Saxagliptin Responder Analysis: A Pooled Analysis of 5 Clinical Trials
2016
Objective: To assess the treatment response of patients with T2DM to saxagliptin at 24 weeks based on their initial response to saxagliptin at 12 weeks. Methods: Data were pooled from five 24-week, randomized, placebo-controlled trials of saxagliptin. Patients (N=1994) were categorized by change in glycated hemoglobin (HbA1c) after 12 weeks of saxagliptin treatment as responders (HbA1c decrease ≥ 0.5%; 61% of saxagliptin-treated patients), intermediate responders (HbA1c decrease ≥ 0.2% and <0.5%; 14% of patients), and nonresponders (HbA1c decrease <0.2%; 25% of patients). Results: The adjusted mean change [95% CI] from baseline to week 24 in HbA1c with saxagliptin was greatest in responders (–1.05% [–1.11%, – 0.99%]) followed by intermediate responders (–0.32% [–0.43%, –0.22%]) and nonresponders (0.27% [0.18%, 0.36%]).

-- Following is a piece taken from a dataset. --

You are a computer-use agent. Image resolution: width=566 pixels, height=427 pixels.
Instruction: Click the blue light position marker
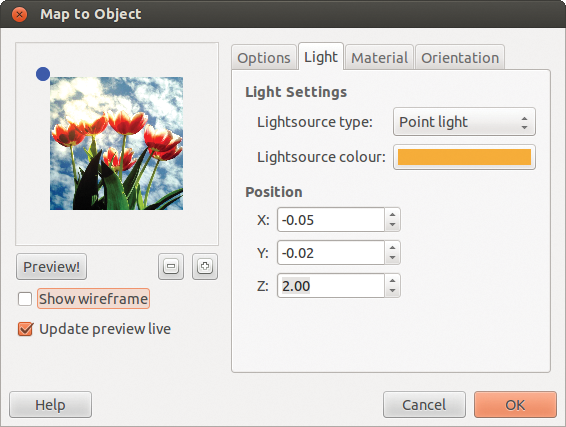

The proportion of patients achieving HbA1c<7% after 24 weeks was greater in responders (48%) and intermediate responders (41%) versus nonresponders (22%, P<0.0001 for each). The adjusted mean increase from baseline to week 24 in HOMA-2%β was greatest in the responder group (16.9% [13.5%, 20.2%]) compared with the other groups (intermediate responders, 11.7% [5.9%, 17.5%]; nonresponders, 0.4% [–4.8%, 5.6%]). Baseline characteristics that were associated with glycemic response to saxagliptin included higher baseline HbA1c (P<0.0001), higher HOMA-2%β (P<0.0001), lower fasting insulin (P=0.0006), shorter T2DM duration (P=0.033), and male sex (P=0.031). Conclusion: Responders, who comprised 61% of saxagliptin-treated patients analyzed, derived significant benefit from saxagliptin, with a ~1% decline in HbA1c and increased β-cell function at 24 weeks compared with nonresponders.